-- Start of Excerpted passage --

Re: BUG #14210: filter by "=" constraint doesn't work when hash index is present on a column - Mailing list pgsql-bugs

From Peter Geoghegan
Subject Re: BUG #14210: filter by "=" constraint doesn't work when hash index is present on a column
Date
Msg-id CAM3SWZTBAo4hjbBd780+MrOKiKp_TMo1N3A0Rw9_im8gbD7fQA@mail.gmail.com
Whole thread Raw
In response to Re: BUG #14210: filter by "=" constraint doesn't work when hash index is present on a column  (Tom Lane <tgl@sss.pgh.pa.us>)
Responses Re: BUG #14210: filter by "=" constraint doesn't work when hash index is present on a column
List pgsql-bugs
On Mon, Jun 27, 2016 at 1:22 PM, Tom Lane <tgl@sss.pgh.pa.us> wrote:
> Peter Geoghegan <pg@heroku.com> writes:
>> I like this idea. Should I write a patch?
>
> BTW, while you're at it: it strikes me that the threshold should be
> either min(NBuffers, maintenance_work_mem) or
> min(NLocBuffer, maintenance_work_mem), depending on whether we're
> talking about a regular or temp table/index.  That is, there's a
> pre-existing bug here that when NLocBuffer is a good deal less than
> NBuffers (which is the typical case nowadays) you'll get a lot of
> thrashing between local buffers and kernel cache, if the index isn't
> quite big enough to trigger the sorting code.  This might not manifest
> as actual I/O, but it's not the intended behavior either.

Finally found time for this. Attached patch tests hash tuplesorts
along the lines we discussed. It adds one new tuplesort operation,
which does not spill to disk. It also asserts that hash values
retrieved through the tuplesort interface are in fact in sorted order.

-- End of Excerpted passage --
-- Start of Data lines --

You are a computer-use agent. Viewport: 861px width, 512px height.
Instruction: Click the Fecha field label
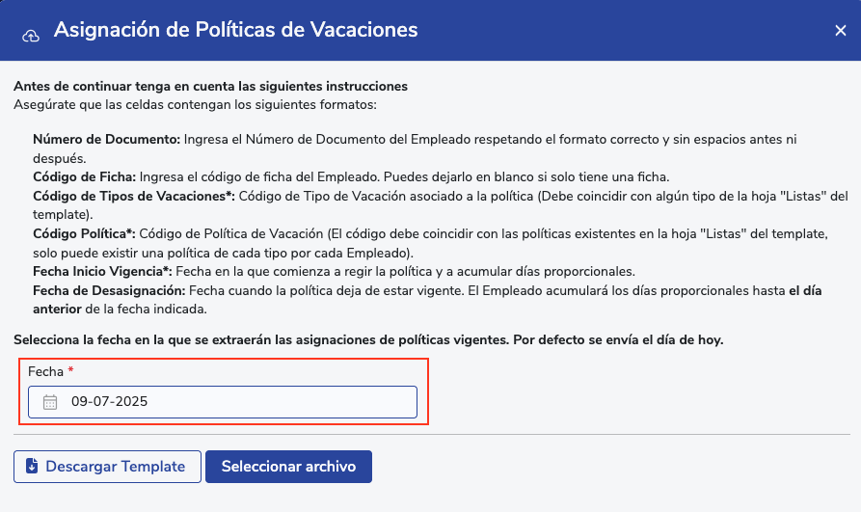coord(44,371)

-- End of Data lines --

**Actions to take**
a – In the mailing list message, what does the patch assert about hash values retrieved through the tuplesort interface?
b – Copy out the part of the mailing list message from "From Peter Geoghegan" to "column  (Tom Lane <tgl@sss.pgh.pa.us>)".

**Task solutions**
a – It asserts that they are in sorted order.

b –
From Peter Geoghegan
Subject Re: BUG #14210: filter by "=" constraint doesn't work when hash index is present on a column
Date
Msg-id CAM3SWZTBAo4hjbBd780+MrOKiKp_TMo1N3A0Rw9_im8gbD7fQA@mail.gmail.com
Whole thread Raw
In response to Re: BUG #14210: filter by "=" constraint doesn't work when hash index is present on a column  (Tom Lane <tgl@sss.pgh.pa.us>)